-- WORK TO COMPLETE --
Retype the following data exactly, but leave its pictures out.

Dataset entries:
[Start of section]
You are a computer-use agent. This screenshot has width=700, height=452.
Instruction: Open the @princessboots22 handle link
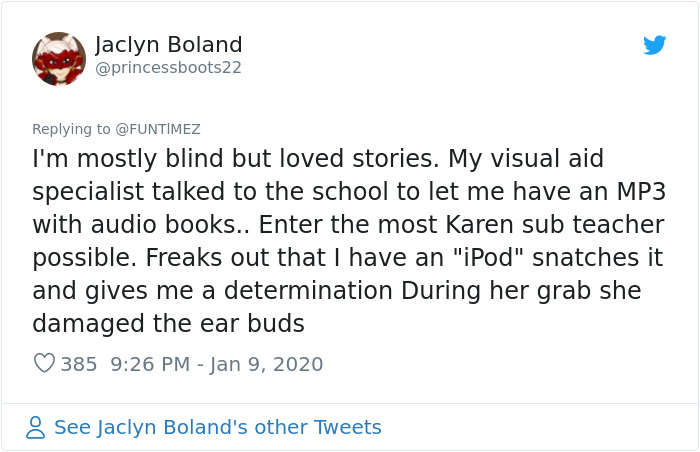click(168, 68)
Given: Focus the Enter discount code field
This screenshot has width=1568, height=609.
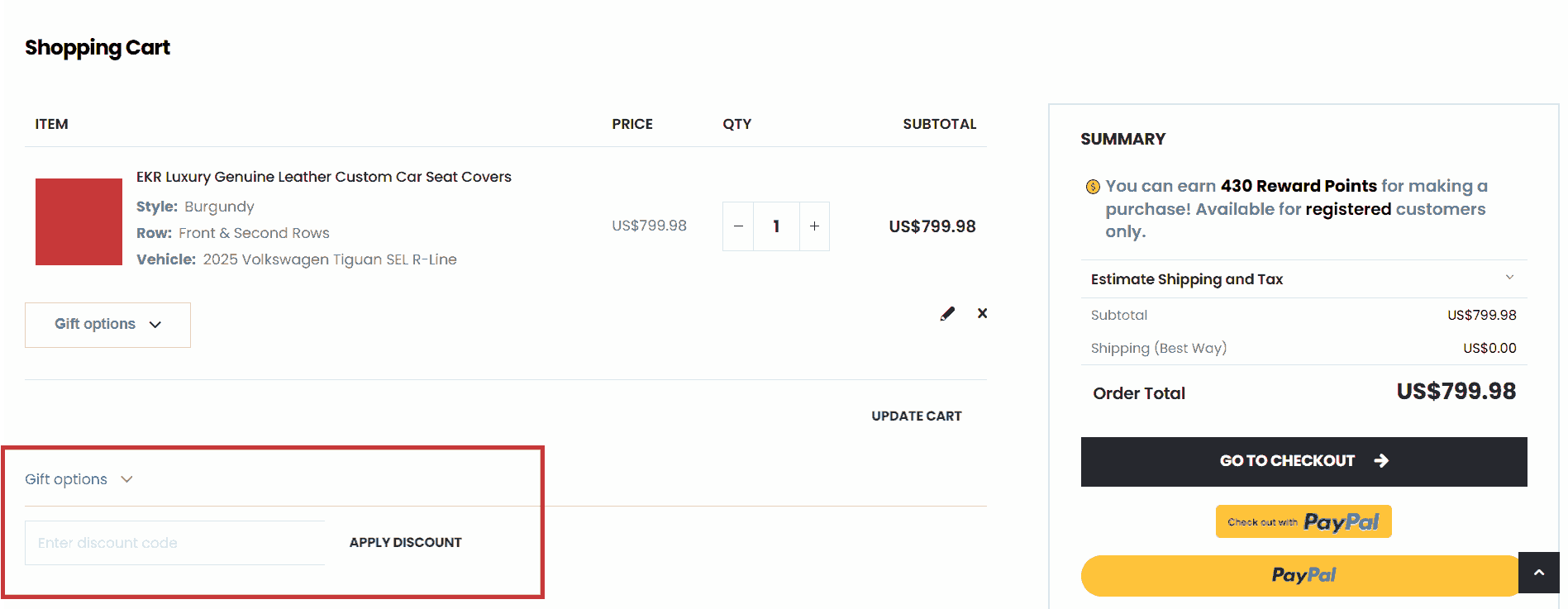Looking at the screenshot, I should [174, 543].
[End of section]
-- THE COMPLETED TASK --
You are a computer-use agent. This screenshot has width=700, height=452.
Instruction: Open the @princessboots22 handle link
click(168, 68)
Given: Focus the Enter discount code field
This screenshot has width=1568, height=609.
Looking at the screenshot, I should [174, 543].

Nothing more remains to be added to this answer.